From: MSN NicknameEagle_wng (Original Message) Sent: 9/17/2006 4:01 PM
Publication time: 17 September 2006, 18:13
The following is the text of Pope Benedict XVI's remarks about his remarks causing offence to Muslims in his 12 September speech in the Bavarian city of Regensburg.
Dear Brothers and Sisters,
The pastoral visit which I recently made to Bavaria was a deep spiritual experience, bringing together personal memories linked to places well known to me and pastoral initiatives towards an effective proclamation of the Gospel for today.
I thank God for the interior joy which he made possible, and I am also grateful to all those who worked hard for the success of this Pastoral Visit.
As is the custom, I will speak more of this during next Wednesday's general audience.

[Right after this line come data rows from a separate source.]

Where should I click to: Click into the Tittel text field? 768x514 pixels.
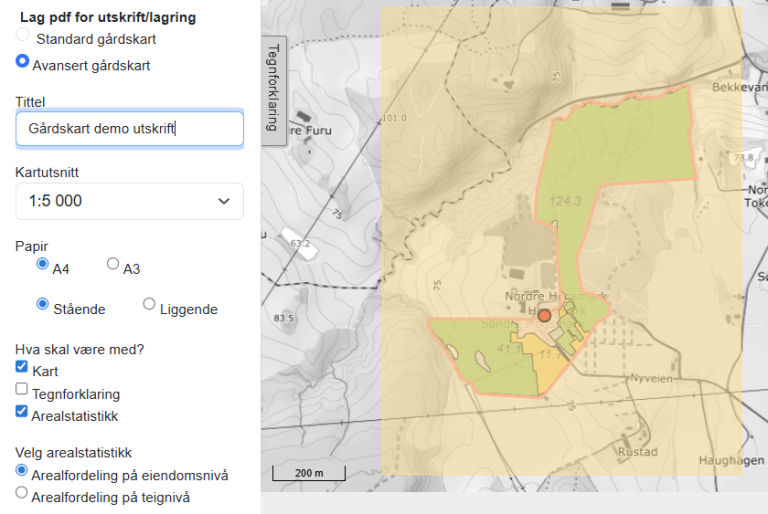(129, 129)
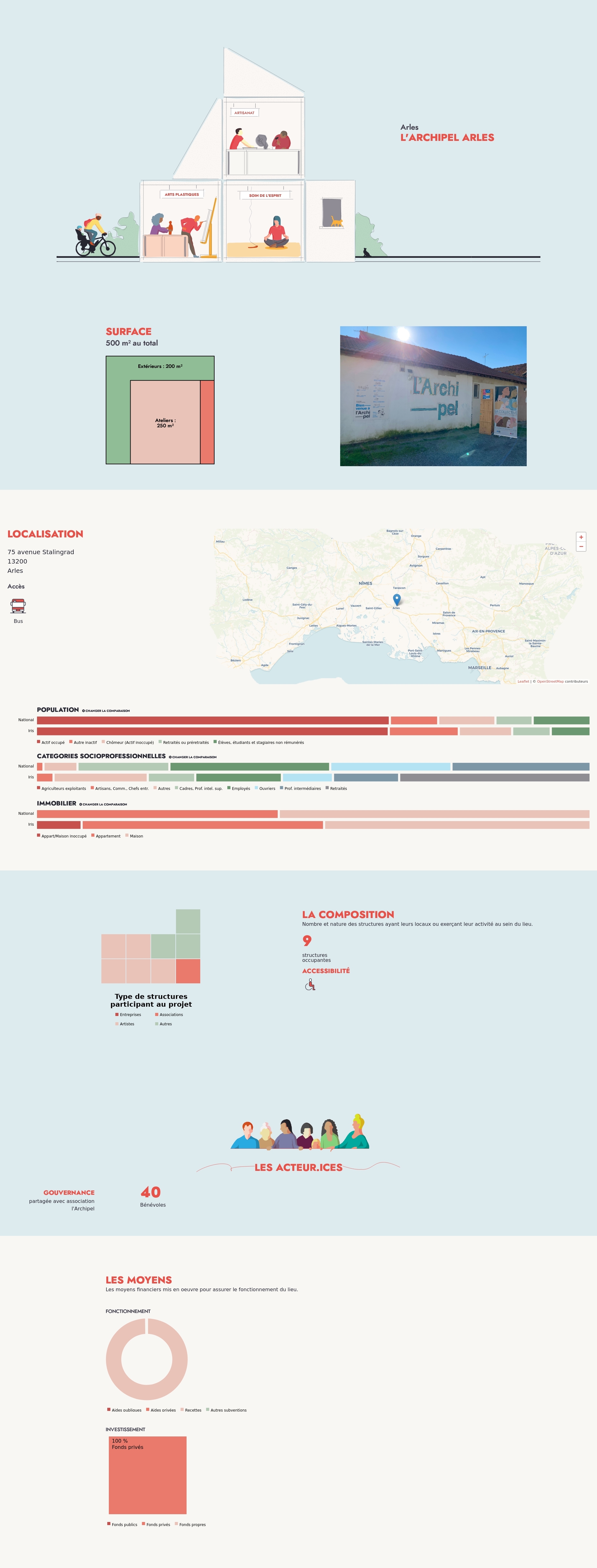Click the blue Arles map marker pin

tap(397, 599)
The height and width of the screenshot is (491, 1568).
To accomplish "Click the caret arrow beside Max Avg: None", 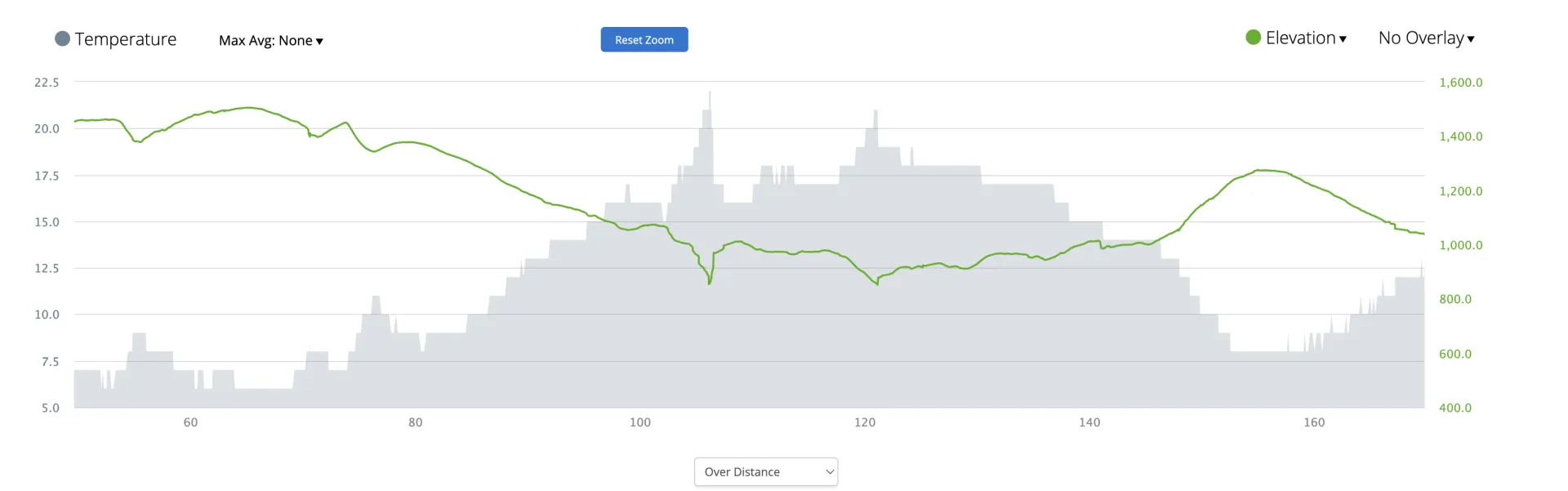I will point(319,41).
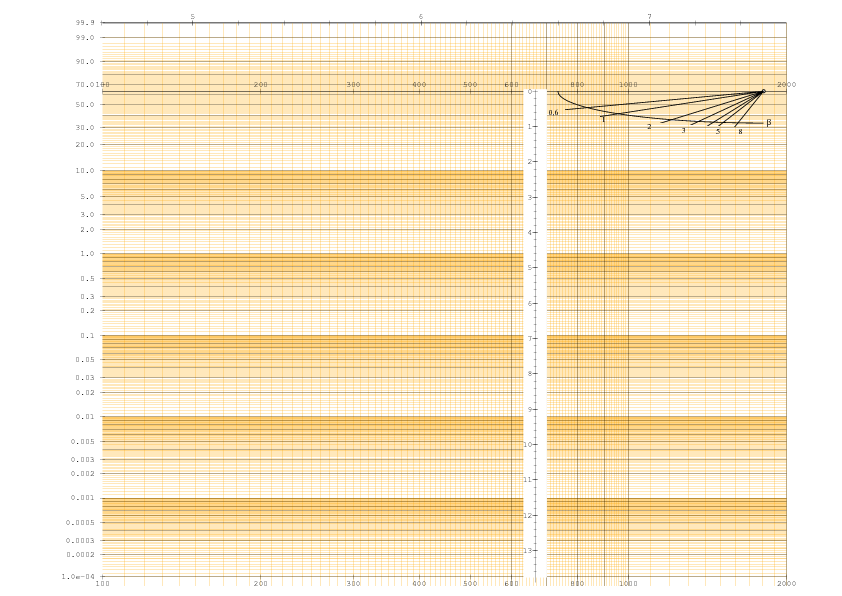Click the 0.001 label on the left axis

pos(83,498)
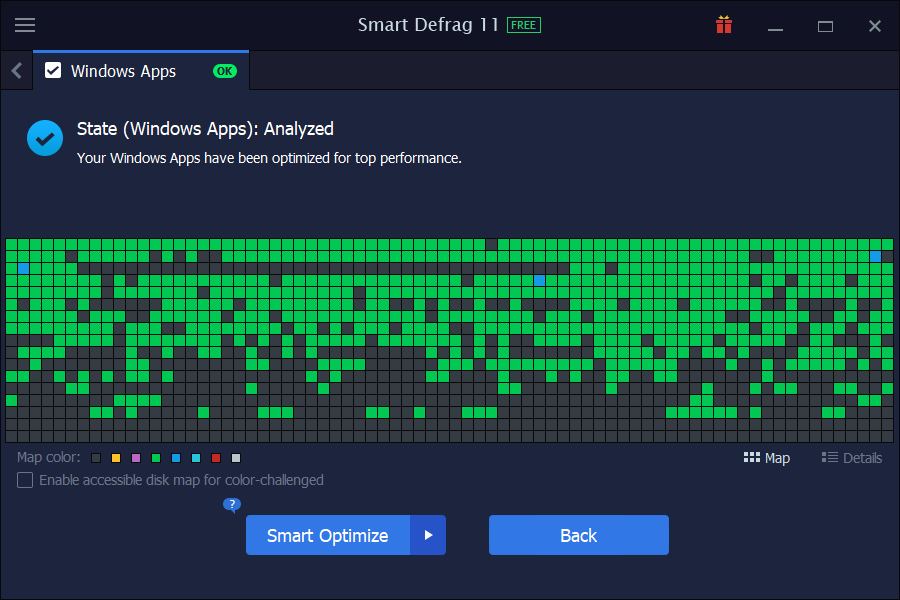Start Smart Optimize
The width and height of the screenshot is (900, 600).
click(x=327, y=535)
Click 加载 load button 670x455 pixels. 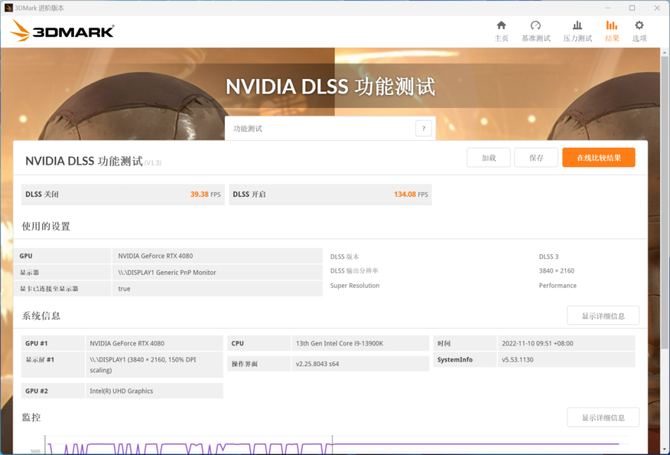488,158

At this time, I wish also to add that I am deeply sorry for the reactions in some countries to a few passages of my address at the University of Regensburg, which were considered offensive to the sensibility of Muslims.
These in fact were a quotation from a medieval text, which do not in any way express my personal thought.
Yesterday, the Cardinal Secretary of State published a statement in this regard in which he explained the true meaning of my words.
I hope that this serves to appease hearts and to clarify the true meaning of my address, which in its totality was and is an invitation to frank and sincere dialogue, with great mutual respect.
Muslim leaders in the Middle East today demanded real apologies from Pope Benedict XVI for insulting remarks about Islam.
Mahmoud Ashour, the former deputy of Cairo's Al-Azhar, the Sunni Arab world's most powerful institution, said the Pope's "apology" for Muslim reactions was not enough.
"He should apologise because he insulted the beliefs of Islam," Ashour told Al-Arabiya TV. "He must apologise in a frank way and say he made a mistake."
Pope Benedict XVI's statement that he regretted causing any offence to Muslims fell short of an apology, Islamic groups said, as Morocco became the first Muslim country to recall its Vatican ambassador over the Pope's remarks.
Morocco's foreign ministry announced that its ambassador would be recalled effective from Sunday for consultation on the instructions of King Mohammed VI after "offensive remarks about Islam and Muslims made by Pope Benedict XVI at Regensburg University on September 12".
The head of the Roman Catholic Church on Saturday said he "sincerely regretted" that he may have offended Muslims, but stopped short of retracting his words.
The Muslim world seethed with fury over the Pope's comments, which critics said linked violence and Islam. Reacting to the Pope's statement, Muslim groups in Egypt said Benedict had not been sufficiently contrite.
"This is not an apology. The Vatican secretary seems content to confirm that the Pope is sorry because his remarks were misinterpreted. But they were not misinterpreted," said Abdel Moneim Abul Futuh, a leader of the Muslim Brotherhood group.
"The Pope made a mistake, he must recognise it and apologise," he added.
It is really strange by the way that the Pope started citing a Christian Orthodox Byzantine Emperor, an arch-enemy of the Roman Catholic Church, a "heretic" for every Catholic, in positive terms and approving some angry remarks made by the Emperor during a Christian-Islamic War.
The whole Regensburg lecture of the Pope concerns Christianity and the influence of Hellenization (paganism), which is a positive ideology for the Pope, on Christianity. The words of the Emperor quoted and approved by the Pope are at the very beginning of the lecture and have nothing to do with its main subject. The impression is that the Pope specially added these paragraphs to his lecture to insult Islam.
Moreover, the Muslim world with two of its countries---Iraq and Afghanistan-- directly occupied by Western troops does not need to be reminded of the language of the Crusades. In the Western world suffering from environmental degradation, poverty, hunger, repression, the Pope chooses to insult the rival religion.